CHAPTER NINE

We sail southeast past Erthyrdrin

Ochs, Rapas, and Fristles do not make good seamen. Chuliks may be trained, given the methods to which I had been born and grown accustomed, the system of the late eighteenth century, consisting of the lash, the starters of the bosun’s mates, a wall of marines — and the lash. Rum, in its counterfeit of shipboard wine, also helped.

As a consequence the vast majority of the crew of Dram Constant, Captain Alkers, were men of recognizable Homo sapiens stock. The few halflings were, and on their own wishes, employed in noncritical functions aboard ship — waisters.

No captain in his right mind would enroll a Fristle. I saw one being aboard — he was not Homo sapiens

— who interested me mightily. His body was square in the sense that the distance across his shoulders, waist, and hips was the same, and equaled the distance from his neck to his upper thigh. He had but two arms, and they were as long and thin as Inch’s, while his legs, also long, were nearly as thick as Inch’s, which is another way of saying he was spindly-legged in the extreme. His face bore a cheerful rubicund smile at all times, his ears stuck out, he had a snub nose, and he could run up the ratlines and around by the futtock shrouds into the top with the agility of a monkey. This man, one Tolly, was a member of the race of Hobolings, inhabiting a chain of islands that I have mentioned, that ran parallel to the northeastern coast of Loh from the tip of Erthyrdrin southeastward to the northwest corner of Pandahem opposite the land of Walfarg.

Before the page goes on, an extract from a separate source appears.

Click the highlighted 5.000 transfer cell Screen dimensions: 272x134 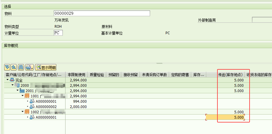tap(225, 117)
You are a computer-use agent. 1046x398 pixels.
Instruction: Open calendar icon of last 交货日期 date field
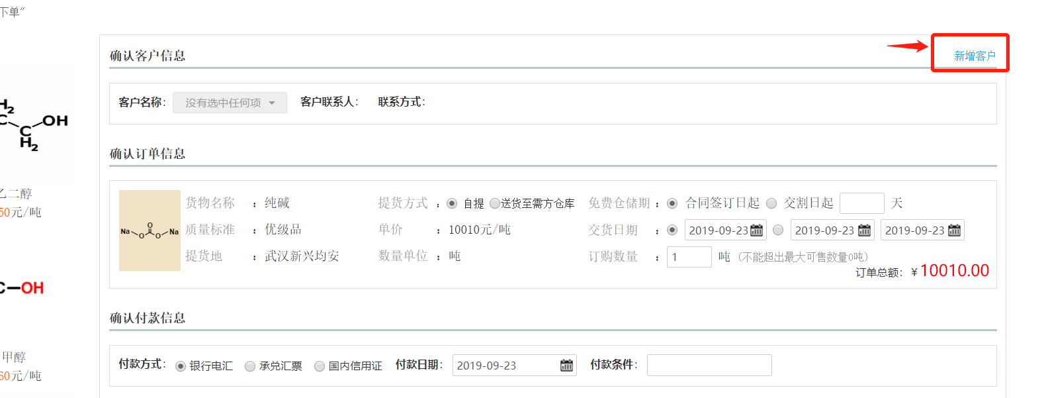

Dram Constant, as Captain Alkers was happy to tell me, was as fine and tight an argenter as it was possible to find plowing the Sunset Sea. He knew that this report of his ship had been the cause of our taking passage in her, our little party consisting of Tilda and Pando, and Inch and I as guards and champions to protect them and see they were not molested and reached their destination safely. I believe it is not necessary to dwell on the mental turmoil I went through after Tilda’s offer. As the days passed and the dwaburs slipped past our keel, as we sailed in the armada toward Loh, I had again and again to rationalize out my decision. Delia of Delphond waited for me in Vallia; yet I was to travel to Pandahem. Not only was I sailing away from her, I was voyaging to a land in deadly rivalry with her own. By taking an intense interest in every aspect of the argenter — an occupation easy to feign — I canceled out a great deal of my own misery and indecision. I thought Delia would understand, I prayed she would; and yet I doubted. .

This argenter was about a hundred and thirty feet long — Captain Alkers told me she was a hundred feet on the keel — and almost fifty feet on the beam. She was thus little more than twice as long as she was broad. Captain Alkers also said she was eight hundred and fifty tons burdened; but this I tended to doubt. She was a fat, wallowy, comfortable ship, with good stowage place below. We quartered ourselves aft, within the three-decked aftercastle, and our cabins were of a roominess that at first amazed me, used to far more cramped quarters. One genuine improvement these sailors of the outer oceans had made in their ships over the swifters of the inner sea was in the use of a rudder and whipstaff in place of the twin steering oars.

With her three masts and her square sails, Dram Constant plunged gallantly onward, sheeting spray, and if she made a great deal of fuss about her passage she did make a passage over open and truly deep sea

— if at a snail’s rate of knots.

Pando loved to lie out along the bowsprit beneath the spritsail mast and watch the water smashing against the round cheeks of the bows, creaming and coiling away. Dram Constant, as it were, squashed her way through the sea.

Tilda was continuously on at Pando, and me, for the lad to come down where it was safe. After I showed him a few of the necessary tricks of the trade any sailorman must have, I felt a little more confident about him. But, all during that passage, he was a sore trial. Probably in an attempt to get his mind off ships and to confine him to one spot, Tilda got me to teach him rapier and dagger work. In truth, he was of an age when this very necessary accomplishment would be vital for him to learn quickly.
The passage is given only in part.